I was faced with the same problem, and solved it, thanks in a large part to your wonderfully-detailed post.
TL;DR: remove the array identified by the key "blkx" from the extracted xml file before using it.
Read on for more details...
I examined the extracted xml file - which is a plist - and noticed that there are several sections to it, each section identified by a key. If it helps, the XPath to the section key is /plist/dict/key. There are other keys in the structure, but they are all nested deeper in arrays and dictionaries (I am quite ignorant of plists; there is probably a much better way to do this)
These are the sections I found, in order:
<key>LPic</key>
<key>STR#</key>
<key>TEXT</key>
<key>TMPL</key>
<key>blkx</key>
<key>styl</key>
I noticed that while most of the sections have basically textual data, like button and EULA text, the "blkx" section contains what look like binary data, with names like, "Protective Master Boot Record (MBR : 0)", and "disk image (Apple_HFS : 4)". I figured those were specific to the image, so I removed that whole "blkx" section, including the key.
When I used that modified plist as input for hdiutil udifrez -xml ..., the resulting image worked fine: displayed the EULA and opened as expected.
Note that based on what I have read elsewhere online, the "TEXT" section may be "RTF" or something else, depending on the format of the EULA. Yours is named with a ".r" extension; I'm not sure what format that would be, but you should be able to find the correct section for it.
You should be able to continue using your EULA file, instead of relying on updating the plist every time the EULA changes, instead keeping the plist as a template, and inserting the EULA into it as a build step. The EULA needs to be base64-encoded; I was careful to slavishly copy the format in the extracted plist, so I wrapped mine at 52 characters and indented it with three tabs characters.

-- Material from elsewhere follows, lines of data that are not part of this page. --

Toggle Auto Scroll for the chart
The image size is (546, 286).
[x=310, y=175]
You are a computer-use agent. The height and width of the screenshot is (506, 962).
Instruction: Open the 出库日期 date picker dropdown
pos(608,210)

My template looks like this (truncated for brevity):
...
	<key>TEXT</key>
	<array>
		<dict>
			<key>Attributes</key>
			<string>0x0000</string>
			<key>Data</key>
			<data>
${ENGLISH_SLA}
			</data>
			<key>ID</key>
			<string>5000</string>
			<key>Name</key>
			<string>English SLA</string>
		</dict>
	</array>
...
I save it as my-eula.plist.template.
Note, again, that you may need to use a section other than "TEXT", depending on the format of your EULA.
And I use this process to insert the EULA into it:
base64-encode the English-language EULA, breaking at character 52 because that's how it was done in the plist extracted by udifderez
And add three tab characters to the beginning of every line, slavishly following the format of the extracted plist
ENGLISH_SLA="$(base64 -b 52 my-eula.txt | sed s$'/^\(.*\)$/\t\t\t\\1/')"
this is one way of doing token replacement, when the tokens are formatted as shell interpreter variables
eval "cat >my-eula.plist <<EOF																																																									
$(<my-eula.plist.template)
EOF
"
add the eula to the dmg
note that udifrez requires an argument after the plist and before any other documented argument.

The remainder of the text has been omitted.